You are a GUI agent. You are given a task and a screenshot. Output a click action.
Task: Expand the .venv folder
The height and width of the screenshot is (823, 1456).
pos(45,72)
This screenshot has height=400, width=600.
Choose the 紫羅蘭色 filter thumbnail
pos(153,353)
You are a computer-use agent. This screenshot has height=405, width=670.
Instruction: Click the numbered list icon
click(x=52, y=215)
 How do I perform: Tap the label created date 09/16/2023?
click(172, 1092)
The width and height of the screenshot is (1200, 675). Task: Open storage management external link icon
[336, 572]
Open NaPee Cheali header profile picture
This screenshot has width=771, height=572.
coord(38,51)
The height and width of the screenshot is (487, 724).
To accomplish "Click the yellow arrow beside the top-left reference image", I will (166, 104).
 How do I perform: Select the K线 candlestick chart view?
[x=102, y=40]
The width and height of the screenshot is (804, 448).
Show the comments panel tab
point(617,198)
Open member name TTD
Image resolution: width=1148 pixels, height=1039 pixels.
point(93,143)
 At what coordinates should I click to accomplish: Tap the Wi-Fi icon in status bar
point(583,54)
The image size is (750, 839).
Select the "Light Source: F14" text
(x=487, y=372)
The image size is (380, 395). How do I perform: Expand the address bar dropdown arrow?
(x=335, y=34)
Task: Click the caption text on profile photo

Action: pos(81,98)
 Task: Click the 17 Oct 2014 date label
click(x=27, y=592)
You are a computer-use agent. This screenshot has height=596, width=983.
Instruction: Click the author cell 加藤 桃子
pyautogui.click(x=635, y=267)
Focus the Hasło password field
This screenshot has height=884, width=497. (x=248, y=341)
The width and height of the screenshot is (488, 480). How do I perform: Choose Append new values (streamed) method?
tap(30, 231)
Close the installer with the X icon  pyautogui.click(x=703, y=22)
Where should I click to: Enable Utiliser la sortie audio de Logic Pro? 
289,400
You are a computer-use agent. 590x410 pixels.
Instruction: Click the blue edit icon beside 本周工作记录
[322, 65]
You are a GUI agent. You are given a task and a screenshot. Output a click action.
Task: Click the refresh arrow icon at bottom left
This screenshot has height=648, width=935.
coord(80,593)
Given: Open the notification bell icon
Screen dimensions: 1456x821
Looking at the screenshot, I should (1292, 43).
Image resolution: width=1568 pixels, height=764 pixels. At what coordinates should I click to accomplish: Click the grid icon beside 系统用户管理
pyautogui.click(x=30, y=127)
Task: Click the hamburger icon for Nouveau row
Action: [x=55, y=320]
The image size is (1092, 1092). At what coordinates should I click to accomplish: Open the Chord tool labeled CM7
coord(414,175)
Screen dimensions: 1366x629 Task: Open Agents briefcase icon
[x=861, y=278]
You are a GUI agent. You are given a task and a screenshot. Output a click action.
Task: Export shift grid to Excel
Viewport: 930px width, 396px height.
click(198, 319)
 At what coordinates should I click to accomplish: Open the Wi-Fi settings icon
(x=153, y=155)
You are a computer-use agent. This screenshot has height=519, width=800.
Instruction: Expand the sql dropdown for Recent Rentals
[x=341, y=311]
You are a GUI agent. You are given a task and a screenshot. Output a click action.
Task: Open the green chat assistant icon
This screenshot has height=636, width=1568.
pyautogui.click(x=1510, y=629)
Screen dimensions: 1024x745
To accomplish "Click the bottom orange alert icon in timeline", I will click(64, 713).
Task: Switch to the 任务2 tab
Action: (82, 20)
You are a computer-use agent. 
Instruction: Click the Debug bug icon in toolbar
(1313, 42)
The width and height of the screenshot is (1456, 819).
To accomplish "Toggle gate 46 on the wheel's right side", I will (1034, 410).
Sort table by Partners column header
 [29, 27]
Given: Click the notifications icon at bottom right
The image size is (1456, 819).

━━━━━━━━

* Exercise details *
Pick out each line in the rows above that contains the word "accomplish" with the same capitalization.

* Task output *
To accomplish "Click the yellow arrow beside the top-left reference image", I will (166, 104).
 At what coordinates should I click to accomplish: Tap the Wi-Fi icon in status bar
Image resolution: width=1568 pixels, height=764 pixels. At what coordinates should I click to accomplish: Click the grid icon beside 系统用户管理
The image size is (1092, 1092). At what coordinates should I click to accomplish: Open the Chord tool labeled CM7
 At what coordinates should I click to accomplish: Open the Wi-Fi settings icon
To accomplish "Click the bottom orange alert icon in timeline", I will click(64, 713).
To accomplish "Toggle gate 46 on the wheel's right side", I will (1034, 410).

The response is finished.